(Record set Opens)

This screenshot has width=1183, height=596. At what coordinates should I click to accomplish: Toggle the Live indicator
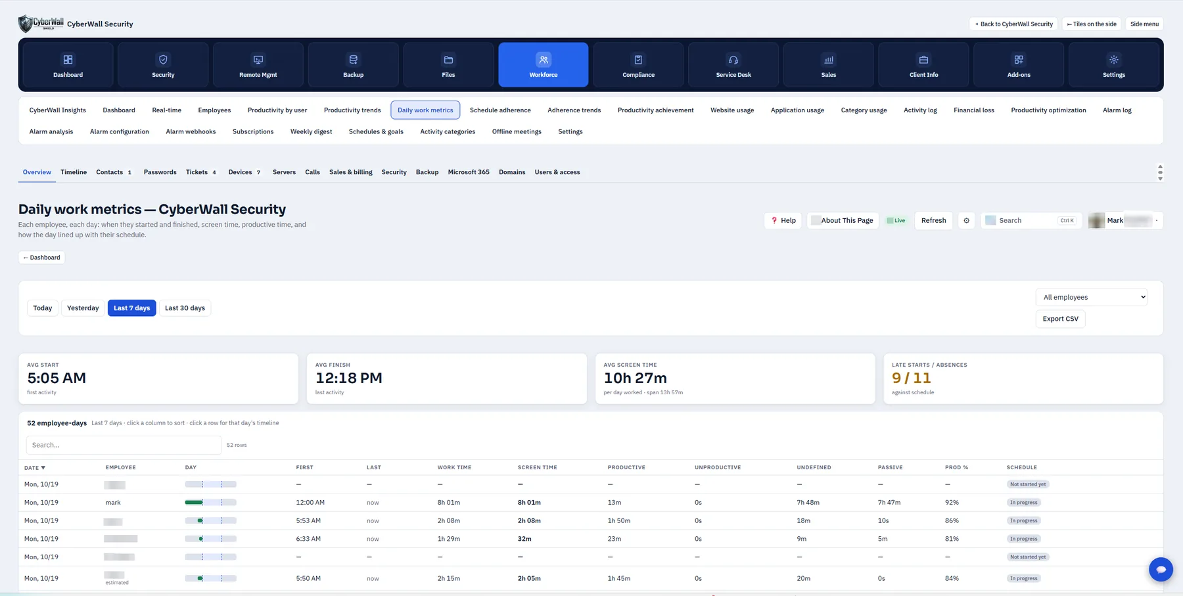coord(896,221)
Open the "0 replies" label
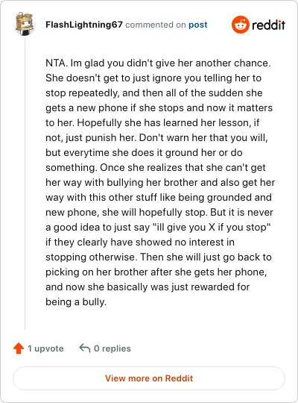Screen dimensions: 298x403 112,349
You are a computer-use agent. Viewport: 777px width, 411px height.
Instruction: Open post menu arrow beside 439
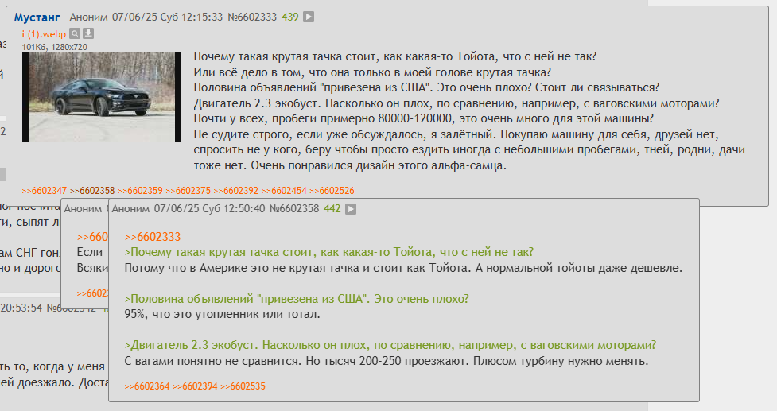309,17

(Record set Closes)

Task to complete:
Give every entry again verbatim, with no pictures.

Solution:
This screenshot has width=1183, height=596. At what coordinates should I click to accomplish: Toggle the Live indicator
coord(896,221)
Open the "0 replies" label
Screen dimensions: 298x403 112,349
You are a computer-use agent. Viewport: 777px width, 411px height.
Instruction: Open post menu arrow beside 439
309,17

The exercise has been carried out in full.